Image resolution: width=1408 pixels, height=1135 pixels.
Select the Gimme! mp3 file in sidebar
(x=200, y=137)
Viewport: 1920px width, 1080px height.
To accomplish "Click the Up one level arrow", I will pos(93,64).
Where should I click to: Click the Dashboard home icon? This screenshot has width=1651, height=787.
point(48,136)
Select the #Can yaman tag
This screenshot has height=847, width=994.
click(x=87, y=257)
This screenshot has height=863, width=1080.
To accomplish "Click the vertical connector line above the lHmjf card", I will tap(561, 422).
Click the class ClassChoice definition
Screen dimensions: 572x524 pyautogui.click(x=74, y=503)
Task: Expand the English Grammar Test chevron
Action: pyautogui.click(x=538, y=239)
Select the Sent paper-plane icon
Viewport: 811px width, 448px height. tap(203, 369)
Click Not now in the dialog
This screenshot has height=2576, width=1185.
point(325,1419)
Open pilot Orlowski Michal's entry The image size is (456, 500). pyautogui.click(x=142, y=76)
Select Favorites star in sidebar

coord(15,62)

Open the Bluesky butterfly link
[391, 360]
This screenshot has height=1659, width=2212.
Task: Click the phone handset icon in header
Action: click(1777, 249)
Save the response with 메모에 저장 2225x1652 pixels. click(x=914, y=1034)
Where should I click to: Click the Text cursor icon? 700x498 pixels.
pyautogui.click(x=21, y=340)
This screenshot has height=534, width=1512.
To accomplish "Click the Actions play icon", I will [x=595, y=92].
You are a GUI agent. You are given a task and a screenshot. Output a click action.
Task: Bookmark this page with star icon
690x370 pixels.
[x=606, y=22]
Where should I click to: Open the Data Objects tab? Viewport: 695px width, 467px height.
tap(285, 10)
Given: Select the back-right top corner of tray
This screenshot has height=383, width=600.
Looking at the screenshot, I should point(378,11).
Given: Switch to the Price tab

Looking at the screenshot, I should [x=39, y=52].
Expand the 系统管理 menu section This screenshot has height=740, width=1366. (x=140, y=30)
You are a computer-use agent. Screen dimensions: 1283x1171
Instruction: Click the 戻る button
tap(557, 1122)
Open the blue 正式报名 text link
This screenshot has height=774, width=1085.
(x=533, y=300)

━━━━━━━━━━━━━━━━

Short task >> Retype the data line for line, starting at the very first line and stopping after the line that contains "I will pos(93,64).".

Completed exercise >>
Image resolution: width=1408 pixels, height=1135 pixels.
Select the Gimme! mp3 file in sidebar
(x=200, y=137)
Viewport: 1920px width, 1080px height.
To accomplish "Click the Up one level arrow", I will pos(93,64).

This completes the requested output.